# Your assignment:
Please set down everything in the entries below from the line containing "The width and height of the screenshot is (800, 2000)." through the end of the entries, exactly as it appears, with both ends included.

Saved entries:

☆ ☆ ☆

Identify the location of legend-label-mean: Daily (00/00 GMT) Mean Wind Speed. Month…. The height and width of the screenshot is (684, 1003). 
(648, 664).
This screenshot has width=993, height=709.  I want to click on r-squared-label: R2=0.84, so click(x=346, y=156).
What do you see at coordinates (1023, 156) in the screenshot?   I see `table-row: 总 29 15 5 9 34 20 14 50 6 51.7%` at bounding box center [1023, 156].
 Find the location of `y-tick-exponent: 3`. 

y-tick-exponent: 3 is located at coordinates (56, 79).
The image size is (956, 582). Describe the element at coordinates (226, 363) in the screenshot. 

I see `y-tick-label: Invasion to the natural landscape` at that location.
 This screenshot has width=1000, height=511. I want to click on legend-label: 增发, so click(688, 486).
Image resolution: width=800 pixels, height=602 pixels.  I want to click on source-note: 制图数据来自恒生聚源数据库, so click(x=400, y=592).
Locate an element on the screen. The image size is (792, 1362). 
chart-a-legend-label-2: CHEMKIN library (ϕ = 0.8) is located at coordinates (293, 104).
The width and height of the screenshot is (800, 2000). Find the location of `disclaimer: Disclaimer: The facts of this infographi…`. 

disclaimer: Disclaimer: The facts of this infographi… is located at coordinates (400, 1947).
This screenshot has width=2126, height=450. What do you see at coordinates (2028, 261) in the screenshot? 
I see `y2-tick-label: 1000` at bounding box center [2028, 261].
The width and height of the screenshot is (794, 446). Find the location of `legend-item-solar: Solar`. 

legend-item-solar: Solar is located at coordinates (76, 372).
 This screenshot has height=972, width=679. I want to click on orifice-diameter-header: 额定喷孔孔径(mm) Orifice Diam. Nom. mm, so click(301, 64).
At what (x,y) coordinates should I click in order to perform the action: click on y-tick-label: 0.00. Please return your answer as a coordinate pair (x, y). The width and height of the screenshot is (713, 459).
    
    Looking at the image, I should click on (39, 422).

☆ ☆ ☆

# Answer to the exercise:
The width and height of the screenshot is (800, 2000). Find the location of `disclaimer: Disclaimer: The facts of this infographi…`. 

disclaimer: Disclaimer: The facts of this infographi… is located at coordinates (400, 1947).
This screenshot has width=2126, height=450. What do you see at coordinates (2028, 261) in the screenshot? 
I see `y2-tick-label: 1000` at bounding box center [2028, 261].
The width and height of the screenshot is (794, 446). Find the location of `legend-item-solar: Solar`. 

legend-item-solar: Solar is located at coordinates (76, 372).
 This screenshot has height=972, width=679. I want to click on orifice-diameter-header: 额定喷孔孔径(mm) Orifice Diam. Nom. mm, so click(301, 64).
At what (x,y) coordinates should I click in order to perform the action: click on y-tick-label: 0.00. Please return your answer as a coordinate pair (x, y). The width and height of the screenshot is (713, 459).
    
    Looking at the image, I should click on (39, 422).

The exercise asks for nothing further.